**STORED DATA:**
::::::::
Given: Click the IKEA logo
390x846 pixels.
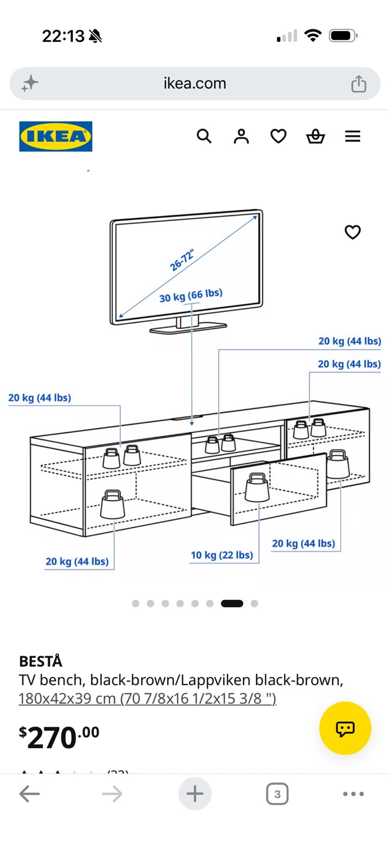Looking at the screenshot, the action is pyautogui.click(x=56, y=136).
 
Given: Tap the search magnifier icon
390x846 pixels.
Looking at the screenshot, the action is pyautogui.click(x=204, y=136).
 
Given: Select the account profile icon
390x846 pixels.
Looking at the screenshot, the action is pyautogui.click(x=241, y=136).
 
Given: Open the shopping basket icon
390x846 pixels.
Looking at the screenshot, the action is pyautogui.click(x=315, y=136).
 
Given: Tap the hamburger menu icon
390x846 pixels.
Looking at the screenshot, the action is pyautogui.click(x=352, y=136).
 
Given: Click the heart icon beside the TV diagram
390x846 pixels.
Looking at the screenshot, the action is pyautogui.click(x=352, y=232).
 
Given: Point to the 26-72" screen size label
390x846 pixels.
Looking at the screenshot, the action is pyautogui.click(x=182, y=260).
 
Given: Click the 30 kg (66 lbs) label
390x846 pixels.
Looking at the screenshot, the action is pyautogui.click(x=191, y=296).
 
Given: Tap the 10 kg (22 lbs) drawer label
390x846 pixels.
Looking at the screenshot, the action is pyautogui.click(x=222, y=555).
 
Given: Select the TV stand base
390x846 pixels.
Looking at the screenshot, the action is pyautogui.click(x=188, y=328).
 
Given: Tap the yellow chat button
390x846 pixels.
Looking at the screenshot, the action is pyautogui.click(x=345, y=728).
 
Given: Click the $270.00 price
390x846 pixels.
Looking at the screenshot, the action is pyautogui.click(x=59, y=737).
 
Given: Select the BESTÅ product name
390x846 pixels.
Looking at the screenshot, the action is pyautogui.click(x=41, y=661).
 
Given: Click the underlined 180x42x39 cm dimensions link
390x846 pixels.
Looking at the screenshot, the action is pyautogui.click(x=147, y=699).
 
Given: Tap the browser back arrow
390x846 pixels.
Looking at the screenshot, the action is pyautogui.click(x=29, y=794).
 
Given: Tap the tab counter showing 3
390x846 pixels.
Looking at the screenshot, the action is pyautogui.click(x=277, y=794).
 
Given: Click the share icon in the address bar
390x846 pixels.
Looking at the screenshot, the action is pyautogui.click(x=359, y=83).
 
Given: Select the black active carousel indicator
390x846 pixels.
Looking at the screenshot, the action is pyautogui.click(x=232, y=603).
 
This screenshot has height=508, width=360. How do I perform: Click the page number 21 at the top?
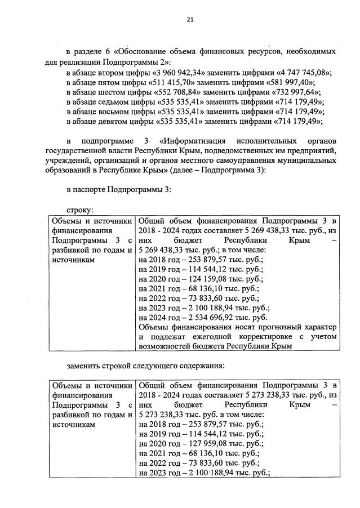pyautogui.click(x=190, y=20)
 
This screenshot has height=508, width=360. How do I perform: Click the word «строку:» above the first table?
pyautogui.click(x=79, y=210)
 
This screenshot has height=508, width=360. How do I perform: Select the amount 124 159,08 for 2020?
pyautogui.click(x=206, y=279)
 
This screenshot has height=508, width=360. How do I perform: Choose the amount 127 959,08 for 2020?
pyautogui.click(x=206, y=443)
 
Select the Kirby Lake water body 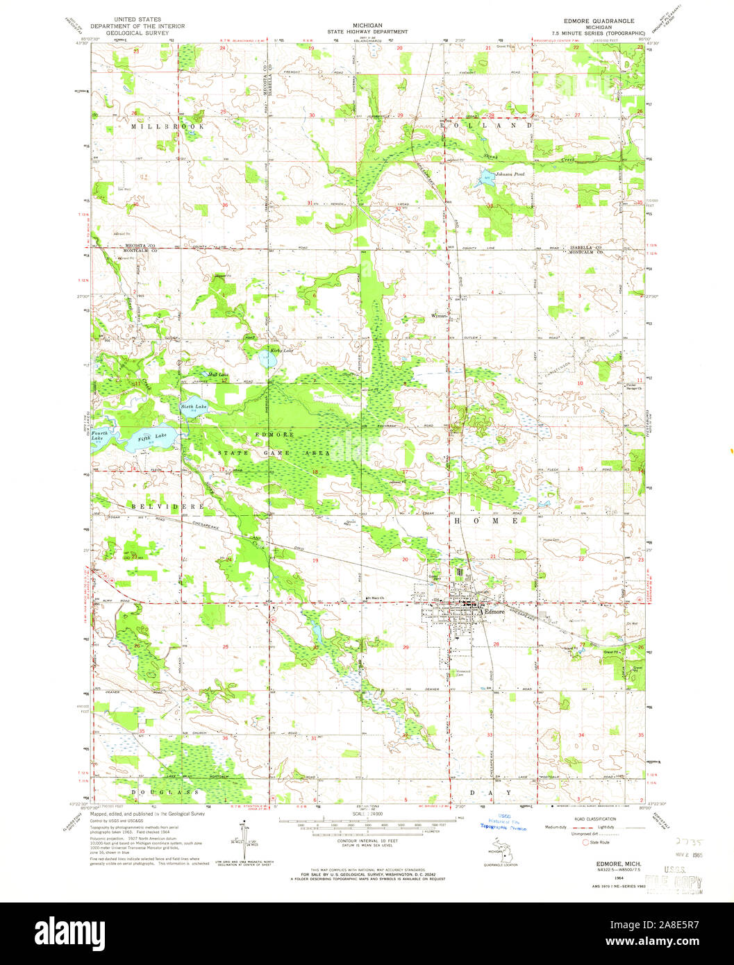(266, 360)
::::::::
**WHAT TO PRODUCE:**
Please count the lines of the items above that contain the word "amount", and give only the number.

**TASK RESULT:**
2